Attorney Heena Musabji estimates that close to 700,000 people in Cook County need legal aid in civil cases. Unfortunately, there are only about 300 paid staff attorneys currently offering their services to those people in need.
“That’s just in Cook County, so imagine how much higher that number would be if we expanded [the estimate] to surrounding counties in Chicagoland,” she said.
Musabji is interim co-executive director of the Pro Bono Network, an Oak Park-based nonprofit organization that was started in 2011 to address the growing demand, particularly among the county’s increasing number of low-income people, for legal assistance in civil cases.
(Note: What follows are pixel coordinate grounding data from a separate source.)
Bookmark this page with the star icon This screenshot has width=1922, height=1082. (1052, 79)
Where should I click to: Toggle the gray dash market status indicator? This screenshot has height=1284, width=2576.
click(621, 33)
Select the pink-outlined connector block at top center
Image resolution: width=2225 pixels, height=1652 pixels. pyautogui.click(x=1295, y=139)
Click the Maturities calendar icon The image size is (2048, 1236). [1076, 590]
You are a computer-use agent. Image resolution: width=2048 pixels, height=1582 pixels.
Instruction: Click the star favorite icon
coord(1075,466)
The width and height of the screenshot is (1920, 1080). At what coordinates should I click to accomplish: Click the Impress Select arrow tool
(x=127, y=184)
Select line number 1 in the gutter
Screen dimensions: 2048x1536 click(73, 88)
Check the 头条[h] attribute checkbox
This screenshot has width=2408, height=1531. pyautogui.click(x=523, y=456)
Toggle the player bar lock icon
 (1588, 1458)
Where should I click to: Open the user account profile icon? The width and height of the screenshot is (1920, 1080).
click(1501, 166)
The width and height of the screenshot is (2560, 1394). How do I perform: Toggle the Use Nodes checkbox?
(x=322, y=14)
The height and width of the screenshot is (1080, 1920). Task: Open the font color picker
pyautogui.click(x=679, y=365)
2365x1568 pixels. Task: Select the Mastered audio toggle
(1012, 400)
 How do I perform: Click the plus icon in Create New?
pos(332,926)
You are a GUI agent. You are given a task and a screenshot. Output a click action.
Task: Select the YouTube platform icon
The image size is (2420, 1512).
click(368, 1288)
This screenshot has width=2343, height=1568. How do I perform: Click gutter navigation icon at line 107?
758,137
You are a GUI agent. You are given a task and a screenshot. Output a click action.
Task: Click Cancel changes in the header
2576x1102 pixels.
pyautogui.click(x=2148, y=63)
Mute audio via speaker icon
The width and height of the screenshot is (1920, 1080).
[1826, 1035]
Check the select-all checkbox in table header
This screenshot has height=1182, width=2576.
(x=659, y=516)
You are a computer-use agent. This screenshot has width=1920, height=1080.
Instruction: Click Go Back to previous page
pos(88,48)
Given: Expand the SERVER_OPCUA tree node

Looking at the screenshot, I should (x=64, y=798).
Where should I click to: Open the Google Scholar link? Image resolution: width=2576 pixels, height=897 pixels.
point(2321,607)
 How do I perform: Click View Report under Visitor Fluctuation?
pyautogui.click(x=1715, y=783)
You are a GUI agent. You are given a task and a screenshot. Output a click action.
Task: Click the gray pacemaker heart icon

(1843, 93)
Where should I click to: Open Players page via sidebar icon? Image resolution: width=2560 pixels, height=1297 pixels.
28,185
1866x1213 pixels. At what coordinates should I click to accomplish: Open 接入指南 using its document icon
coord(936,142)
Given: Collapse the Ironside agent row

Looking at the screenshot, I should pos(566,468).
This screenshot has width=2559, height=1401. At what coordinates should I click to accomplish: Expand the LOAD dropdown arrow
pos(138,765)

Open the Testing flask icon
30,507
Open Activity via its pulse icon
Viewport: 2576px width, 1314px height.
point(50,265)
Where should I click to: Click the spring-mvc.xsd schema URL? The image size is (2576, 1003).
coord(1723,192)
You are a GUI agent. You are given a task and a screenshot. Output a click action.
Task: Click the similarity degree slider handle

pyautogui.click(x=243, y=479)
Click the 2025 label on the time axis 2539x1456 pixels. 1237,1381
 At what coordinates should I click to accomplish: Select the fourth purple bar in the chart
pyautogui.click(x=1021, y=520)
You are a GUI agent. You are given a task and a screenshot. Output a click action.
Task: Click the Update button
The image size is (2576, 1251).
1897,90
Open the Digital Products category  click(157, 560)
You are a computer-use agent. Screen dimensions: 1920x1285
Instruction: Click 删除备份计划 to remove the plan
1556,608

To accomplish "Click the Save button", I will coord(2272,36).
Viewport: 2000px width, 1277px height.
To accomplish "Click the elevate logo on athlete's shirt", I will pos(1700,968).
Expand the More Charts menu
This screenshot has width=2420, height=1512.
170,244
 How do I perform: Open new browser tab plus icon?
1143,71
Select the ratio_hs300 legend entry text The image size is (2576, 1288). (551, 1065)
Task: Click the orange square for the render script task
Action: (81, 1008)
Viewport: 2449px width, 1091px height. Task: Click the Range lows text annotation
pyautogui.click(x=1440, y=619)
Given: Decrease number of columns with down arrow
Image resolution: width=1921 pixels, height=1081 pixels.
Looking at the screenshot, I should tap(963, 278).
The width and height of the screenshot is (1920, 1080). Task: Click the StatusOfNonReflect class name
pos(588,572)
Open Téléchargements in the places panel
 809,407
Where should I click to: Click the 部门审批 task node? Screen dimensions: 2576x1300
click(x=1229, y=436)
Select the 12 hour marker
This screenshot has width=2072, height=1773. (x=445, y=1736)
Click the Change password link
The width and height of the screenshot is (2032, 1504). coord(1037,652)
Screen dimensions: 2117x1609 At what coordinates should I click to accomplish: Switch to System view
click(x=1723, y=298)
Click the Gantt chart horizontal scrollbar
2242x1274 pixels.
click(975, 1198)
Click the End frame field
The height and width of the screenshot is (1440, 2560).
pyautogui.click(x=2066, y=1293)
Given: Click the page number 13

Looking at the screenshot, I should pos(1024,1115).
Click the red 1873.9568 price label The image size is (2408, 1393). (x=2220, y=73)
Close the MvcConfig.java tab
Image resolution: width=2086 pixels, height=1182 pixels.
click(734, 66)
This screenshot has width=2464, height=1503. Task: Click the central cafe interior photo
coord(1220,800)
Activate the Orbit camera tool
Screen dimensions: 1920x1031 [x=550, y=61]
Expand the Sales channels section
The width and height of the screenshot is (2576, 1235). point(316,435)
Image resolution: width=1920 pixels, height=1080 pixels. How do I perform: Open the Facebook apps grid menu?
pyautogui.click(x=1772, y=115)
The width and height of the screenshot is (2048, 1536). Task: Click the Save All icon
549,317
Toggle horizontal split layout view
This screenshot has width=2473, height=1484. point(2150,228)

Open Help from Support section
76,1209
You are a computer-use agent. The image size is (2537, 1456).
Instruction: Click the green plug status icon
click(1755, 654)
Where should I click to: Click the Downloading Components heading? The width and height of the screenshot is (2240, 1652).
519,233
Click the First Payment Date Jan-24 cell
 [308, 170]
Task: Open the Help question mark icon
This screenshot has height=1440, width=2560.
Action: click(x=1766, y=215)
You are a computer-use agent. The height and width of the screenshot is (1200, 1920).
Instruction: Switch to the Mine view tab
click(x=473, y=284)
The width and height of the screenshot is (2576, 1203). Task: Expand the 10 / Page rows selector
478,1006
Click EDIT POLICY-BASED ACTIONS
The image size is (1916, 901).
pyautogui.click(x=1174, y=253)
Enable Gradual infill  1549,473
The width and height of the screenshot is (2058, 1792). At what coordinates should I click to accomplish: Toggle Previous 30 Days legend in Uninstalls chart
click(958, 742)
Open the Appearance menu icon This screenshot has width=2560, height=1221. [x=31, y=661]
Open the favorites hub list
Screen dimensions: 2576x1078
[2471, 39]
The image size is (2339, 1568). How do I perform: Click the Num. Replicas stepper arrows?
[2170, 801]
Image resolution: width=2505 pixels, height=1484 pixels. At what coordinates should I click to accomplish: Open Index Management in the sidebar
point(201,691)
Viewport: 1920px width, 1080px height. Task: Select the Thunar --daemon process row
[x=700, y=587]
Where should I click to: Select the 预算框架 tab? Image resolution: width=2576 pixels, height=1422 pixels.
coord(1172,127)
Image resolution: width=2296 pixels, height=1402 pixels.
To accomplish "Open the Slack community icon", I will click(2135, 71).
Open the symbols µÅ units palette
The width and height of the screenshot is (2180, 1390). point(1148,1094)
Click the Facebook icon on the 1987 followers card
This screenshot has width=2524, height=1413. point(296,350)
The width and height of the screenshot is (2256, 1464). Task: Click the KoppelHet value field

“The irony is that there are many attorneys in Chicago and its suburbs who want to provide pro bono legal services, but who lack a workable model to do so,” according to the organization’s website. “This is especially true of attorneys who have decided to take time off to raise children.”
Pro Bono grew from a 2011 kitchen table conversation among 10 working mothers who also happened to be lawyers. They wanted a way to give back that meshed with their busy work and professional lives.
Since then, the group has grown to roughly 250 attorneys — not all of them women — who have volunteered more than 12,000 hours helping more than 1,200 clients. They’ve offered their skills on tasks ranging from pre-court counseling for low-income debtors to securing guardianships for incarcerated mothers to helping undocumented people apply for legal residency.
One of the secrets to Pro Bono’s success, Musabji said, is to avoid reinventing the wheel — and making the already byzantine world of pro bono legal services even more complicated.
“Rather than provide direct legal services, we partner with existing legal aid agencies all over Chicagoland and help them with their projects,” she said.
But the clients aren’t the only ones benefiting from Pro Bono, Musabji added. Musabji said that many Pro Bono attorneys include stay-at-home parents taking a break from traditional practice to raise children.
Rather than completely severing their career ties, Pro Bono allows them an opportunity to continue to hone their skills in a timeframe that accommodates their lifestyle.
“We have a lot of attorneys who have left work to raise kids, started working with Pro Bono and went back to the legal profession where they wouldn’t have done so without Pro Bono,” Musabji said.
The organization also partners all of its volunteer attorneys with peer attorneys who may be able to pick up the slack in the event of emergencies or any other life circumstances.
“Some of my closest friends have come out of this network,” Musabji said, before emphasizing how important it is to be affiliated with “people who understand what you’re going through.”